** Dataset extract follows **
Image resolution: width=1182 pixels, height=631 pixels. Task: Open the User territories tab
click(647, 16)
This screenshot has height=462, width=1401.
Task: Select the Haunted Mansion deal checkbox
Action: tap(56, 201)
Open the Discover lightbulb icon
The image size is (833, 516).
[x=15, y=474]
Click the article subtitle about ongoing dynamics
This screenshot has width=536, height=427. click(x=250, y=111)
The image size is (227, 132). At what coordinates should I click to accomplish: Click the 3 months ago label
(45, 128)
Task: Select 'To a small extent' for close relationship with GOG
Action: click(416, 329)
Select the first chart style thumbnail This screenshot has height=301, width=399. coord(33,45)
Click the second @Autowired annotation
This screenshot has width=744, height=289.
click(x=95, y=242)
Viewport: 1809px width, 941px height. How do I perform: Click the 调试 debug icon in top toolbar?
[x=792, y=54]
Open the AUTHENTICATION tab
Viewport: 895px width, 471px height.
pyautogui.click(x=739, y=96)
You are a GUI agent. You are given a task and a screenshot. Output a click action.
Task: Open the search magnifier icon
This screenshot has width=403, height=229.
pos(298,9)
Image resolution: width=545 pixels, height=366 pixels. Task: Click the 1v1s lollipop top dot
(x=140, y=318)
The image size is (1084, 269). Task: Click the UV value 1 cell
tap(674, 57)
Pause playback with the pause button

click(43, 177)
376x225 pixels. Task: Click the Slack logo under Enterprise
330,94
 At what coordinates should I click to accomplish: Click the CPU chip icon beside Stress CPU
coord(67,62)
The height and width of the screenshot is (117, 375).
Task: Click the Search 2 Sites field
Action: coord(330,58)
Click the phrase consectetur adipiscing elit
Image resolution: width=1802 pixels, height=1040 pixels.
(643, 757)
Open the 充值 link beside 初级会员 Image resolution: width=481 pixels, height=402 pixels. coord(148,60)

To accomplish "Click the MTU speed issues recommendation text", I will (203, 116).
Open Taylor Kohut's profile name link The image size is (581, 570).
** End of Dataset extract **
Your task: Every record above needs to be repeated word for word.

Completed task:
Image resolution: width=1182 pixels, height=631 pixels. Task: Open the User territories tab
click(647, 16)
This screenshot has height=462, width=1401.
Task: Select the Haunted Mansion deal checkbox
Action: tap(56, 201)
Open the Discover lightbulb icon
The image size is (833, 516).
[x=15, y=474]
Click the article subtitle about ongoing dynamics
This screenshot has width=536, height=427. click(x=250, y=111)
The image size is (227, 132). At what coordinates should I click to accomplish: Click the 3 months ago label
(45, 128)
Task: Select 'To a small extent' for close relationship with GOG
Action: click(416, 329)
Select the first chart style thumbnail This screenshot has height=301, width=399. coord(33,45)
Click the second @Autowired annotation
This screenshot has width=744, height=289.
click(x=95, y=242)
Viewport: 1809px width, 941px height. How do I perform: Click the 调试 debug icon in top toolbar?
[x=792, y=54]
Open the AUTHENTICATION tab
Viewport: 895px width, 471px height.
pyautogui.click(x=739, y=96)
You are a GUI agent. You are given a task and a screenshot. Output a click action.
Task: Open the search magnifier icon
This screenshot has width=403, height=229.
pos(298,9)
Image resolution: width=545 pixels, height=366 pixels. Task: Click the 1v1s lollipop top dot
(x=140, y=318)
The image size is (1084, 269). Task: Click the UV value 1 cell
tap(674, 57)
Pause playback with the pause button

click(43, 177)
376x225 pixels. Task: Click the Slack logo under Enterprise
330,94
 At what coordinates should I click to accomplish: Click the CPU chip icon beside Stress CPU
coord(67,62)
The height and width of the screenshot is (117, 375).
Task: Click the Search 2 Sites field
Action: coord(330,58)
Click the phrase consectetur adipiscing elit
Image resolution: width=1802 pixels, height=1040 pixels.
(643, 757)
Open the 充值 link beside 初级会员 Image resolution: width=481 pixels, height=402 pixels. coord(148,60)

To accomplish "Click the MTU speed issues recommendation text", I will (203, 116).
Open Taylor Kohut's profile name link The image size is (581, 570).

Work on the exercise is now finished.